Despite this reality, Puigdemont, Comín and Ponsatí have left Spain on the brink of the abyss. At its very limit and with the embarrassment of only convincing 57% of MEPs to align themselves with the request from the Spanish Supreme Court judge Pablo Llarena. If we leave the Spanish MEPs out of the final result and look only at what parliamentarians in the rest of the EU opted for, the percentage is reduced to 55%. These are the numbers: enough for the Spanish victory, but the Catalan cause, in favour of independence, against the repression and denouncing Spanish justice's failure to be impartial, has shown an unimaginable strength and solidarity for which Catalonia must be grateful from the 293 MEPs who did not vote in favour - a balance in which only four are Catalan. It is a point which was unimaginable before the vote and shows that the internationalization of the Catalan cause has reached the heart of Europe and has come to stay. Four hundred MEPs did vote in favour, including 46 Spaniards from the parties of the regime, as a single bloc, although they have been unable to avoid desertion among their ranks in other countries.

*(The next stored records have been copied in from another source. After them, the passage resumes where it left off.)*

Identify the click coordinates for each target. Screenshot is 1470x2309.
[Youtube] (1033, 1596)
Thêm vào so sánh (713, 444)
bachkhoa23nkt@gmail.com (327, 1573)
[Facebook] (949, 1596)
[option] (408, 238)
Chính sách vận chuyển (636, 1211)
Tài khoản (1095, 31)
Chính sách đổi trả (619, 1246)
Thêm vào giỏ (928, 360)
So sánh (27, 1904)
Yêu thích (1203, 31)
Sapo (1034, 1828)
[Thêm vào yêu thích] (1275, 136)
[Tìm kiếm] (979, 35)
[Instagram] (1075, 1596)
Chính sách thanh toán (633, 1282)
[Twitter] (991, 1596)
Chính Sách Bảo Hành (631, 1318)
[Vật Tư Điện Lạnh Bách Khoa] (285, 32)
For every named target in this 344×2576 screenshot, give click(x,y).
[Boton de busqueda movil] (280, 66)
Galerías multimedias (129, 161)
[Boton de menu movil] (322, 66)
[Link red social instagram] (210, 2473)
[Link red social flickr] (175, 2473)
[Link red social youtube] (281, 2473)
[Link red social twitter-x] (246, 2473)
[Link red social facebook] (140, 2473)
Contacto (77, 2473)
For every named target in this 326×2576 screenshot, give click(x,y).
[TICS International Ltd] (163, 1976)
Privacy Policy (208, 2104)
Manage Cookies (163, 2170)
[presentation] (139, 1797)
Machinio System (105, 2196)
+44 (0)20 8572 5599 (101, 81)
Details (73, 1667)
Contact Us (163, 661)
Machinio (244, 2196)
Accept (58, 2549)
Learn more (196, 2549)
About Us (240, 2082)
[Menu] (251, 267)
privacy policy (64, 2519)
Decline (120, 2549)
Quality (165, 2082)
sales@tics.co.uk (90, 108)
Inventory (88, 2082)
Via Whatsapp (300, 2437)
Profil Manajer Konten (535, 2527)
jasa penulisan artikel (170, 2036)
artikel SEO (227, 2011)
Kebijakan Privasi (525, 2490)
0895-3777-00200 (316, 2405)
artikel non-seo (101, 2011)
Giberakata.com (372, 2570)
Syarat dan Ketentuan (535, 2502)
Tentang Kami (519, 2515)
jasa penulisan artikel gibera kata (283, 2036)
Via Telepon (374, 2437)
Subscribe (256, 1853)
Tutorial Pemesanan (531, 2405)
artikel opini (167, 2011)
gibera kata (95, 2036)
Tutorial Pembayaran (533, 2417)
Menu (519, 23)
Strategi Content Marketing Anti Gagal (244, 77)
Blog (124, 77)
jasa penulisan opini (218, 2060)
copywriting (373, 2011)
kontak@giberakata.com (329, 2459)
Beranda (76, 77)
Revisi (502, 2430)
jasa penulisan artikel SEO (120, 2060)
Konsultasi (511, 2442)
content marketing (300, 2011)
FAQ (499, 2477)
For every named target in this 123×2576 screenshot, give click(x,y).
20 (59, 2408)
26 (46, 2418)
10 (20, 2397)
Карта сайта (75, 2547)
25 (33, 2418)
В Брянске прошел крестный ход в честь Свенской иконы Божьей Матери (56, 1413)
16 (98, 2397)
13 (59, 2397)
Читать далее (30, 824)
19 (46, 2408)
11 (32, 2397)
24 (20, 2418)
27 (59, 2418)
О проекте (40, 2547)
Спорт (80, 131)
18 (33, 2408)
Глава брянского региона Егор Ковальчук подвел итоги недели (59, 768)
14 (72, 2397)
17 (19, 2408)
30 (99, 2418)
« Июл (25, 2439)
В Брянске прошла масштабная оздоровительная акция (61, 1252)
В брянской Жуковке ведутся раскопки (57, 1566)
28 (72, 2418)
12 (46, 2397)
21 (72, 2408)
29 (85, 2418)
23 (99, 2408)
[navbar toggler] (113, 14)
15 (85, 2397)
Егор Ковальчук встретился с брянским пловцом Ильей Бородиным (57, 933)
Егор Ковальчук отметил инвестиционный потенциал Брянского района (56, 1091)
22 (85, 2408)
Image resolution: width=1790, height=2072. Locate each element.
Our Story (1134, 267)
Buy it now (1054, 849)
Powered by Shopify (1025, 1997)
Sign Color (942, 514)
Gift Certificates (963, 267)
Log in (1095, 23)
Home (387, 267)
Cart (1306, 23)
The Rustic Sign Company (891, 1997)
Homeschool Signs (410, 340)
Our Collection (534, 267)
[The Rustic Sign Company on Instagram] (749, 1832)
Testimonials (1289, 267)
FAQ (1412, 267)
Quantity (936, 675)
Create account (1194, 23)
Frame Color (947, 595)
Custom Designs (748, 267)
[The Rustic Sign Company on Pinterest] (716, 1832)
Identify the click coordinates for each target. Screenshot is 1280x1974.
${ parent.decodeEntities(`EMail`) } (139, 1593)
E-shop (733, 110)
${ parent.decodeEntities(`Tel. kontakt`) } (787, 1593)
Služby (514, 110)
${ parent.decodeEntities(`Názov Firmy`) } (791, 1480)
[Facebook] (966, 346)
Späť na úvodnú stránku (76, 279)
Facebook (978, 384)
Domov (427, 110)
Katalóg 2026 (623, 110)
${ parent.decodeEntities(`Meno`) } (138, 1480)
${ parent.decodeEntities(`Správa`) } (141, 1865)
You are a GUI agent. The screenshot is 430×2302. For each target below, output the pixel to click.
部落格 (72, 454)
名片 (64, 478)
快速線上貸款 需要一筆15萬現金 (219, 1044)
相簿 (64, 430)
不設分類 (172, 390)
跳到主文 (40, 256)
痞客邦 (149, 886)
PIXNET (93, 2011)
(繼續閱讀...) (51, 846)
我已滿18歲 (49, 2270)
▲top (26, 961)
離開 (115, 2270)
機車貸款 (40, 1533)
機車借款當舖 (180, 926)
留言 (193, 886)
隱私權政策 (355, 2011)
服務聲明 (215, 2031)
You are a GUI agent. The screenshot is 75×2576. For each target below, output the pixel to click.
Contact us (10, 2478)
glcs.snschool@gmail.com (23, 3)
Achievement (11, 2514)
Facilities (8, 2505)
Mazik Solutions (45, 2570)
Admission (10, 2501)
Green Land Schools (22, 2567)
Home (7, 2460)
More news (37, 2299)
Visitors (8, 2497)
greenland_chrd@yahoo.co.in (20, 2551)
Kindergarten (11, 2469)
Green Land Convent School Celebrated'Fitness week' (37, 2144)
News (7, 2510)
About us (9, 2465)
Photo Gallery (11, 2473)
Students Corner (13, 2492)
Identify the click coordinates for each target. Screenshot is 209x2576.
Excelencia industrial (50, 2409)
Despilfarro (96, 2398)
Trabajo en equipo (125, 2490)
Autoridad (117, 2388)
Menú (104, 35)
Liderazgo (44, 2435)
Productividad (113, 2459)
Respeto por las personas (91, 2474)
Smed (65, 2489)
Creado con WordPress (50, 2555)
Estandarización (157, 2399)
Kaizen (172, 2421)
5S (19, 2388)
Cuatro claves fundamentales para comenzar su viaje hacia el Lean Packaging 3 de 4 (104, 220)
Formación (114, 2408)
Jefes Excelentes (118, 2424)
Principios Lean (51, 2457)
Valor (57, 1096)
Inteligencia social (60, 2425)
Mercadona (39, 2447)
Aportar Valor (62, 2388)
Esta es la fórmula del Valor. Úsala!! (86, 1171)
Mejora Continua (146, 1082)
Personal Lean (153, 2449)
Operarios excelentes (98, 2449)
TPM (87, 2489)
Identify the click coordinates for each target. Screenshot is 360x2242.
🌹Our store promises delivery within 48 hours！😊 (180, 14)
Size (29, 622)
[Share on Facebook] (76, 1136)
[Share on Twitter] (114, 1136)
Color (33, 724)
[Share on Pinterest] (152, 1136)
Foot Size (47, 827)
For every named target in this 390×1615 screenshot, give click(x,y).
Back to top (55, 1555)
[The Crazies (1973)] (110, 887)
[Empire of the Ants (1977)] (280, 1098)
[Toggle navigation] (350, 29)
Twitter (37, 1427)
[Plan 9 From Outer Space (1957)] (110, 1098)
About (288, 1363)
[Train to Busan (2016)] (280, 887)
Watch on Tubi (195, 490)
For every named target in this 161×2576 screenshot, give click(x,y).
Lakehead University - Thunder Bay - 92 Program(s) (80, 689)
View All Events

I know that, from the moment the result of the vote appeared, the inconsistent Spanish media and political spheres have been quick to situate Puigdemont, Comín and Ponsatí as just a step away from being handed over to Spanish justice, while also masking the discredit of Spain in the affair. But there will be no handover of the three MEPs to the Spanish judiciary, either now or in the future. All that has happened is a single political vote with no legal consequences. Judge Llarena knows this, and, aware that he has the battle in Brussels lost, is trying to delay the result by raising preliminary questions in the EU courts in Luxembourg that will stop the clock on his defeat in Belgium.
The fact that minutes after the decision of the European Parliament, it was decided to suspend the open prison regime of seven of the the jailed pro-independence leaders and return them immediately to Lledoners prison cannot be a coincidence. Just perhaps, someone thought that in the midst of a vote in the European Parliament, or a few days before it, this move would have had negative consequences for Spanish interests. Montesquieu is dead, as Spain's powerful former deputy PM Alfonso Guerra said back in 1985, when, taking advantage of the overwhelming Socialist majority, he proceeded to modify the nominations to the judiciary. And, certainly, he was right, even if on Tuesday the Socialist minister Miquel Iceta asserted that a separation of powers exists in Spain and denied that the executive was playing any role in the European Parliament request or the changes in the prisoners' leave regime.
We've had enough of this farce, please. Let’s all be a little more serious. The repressors and the repressed.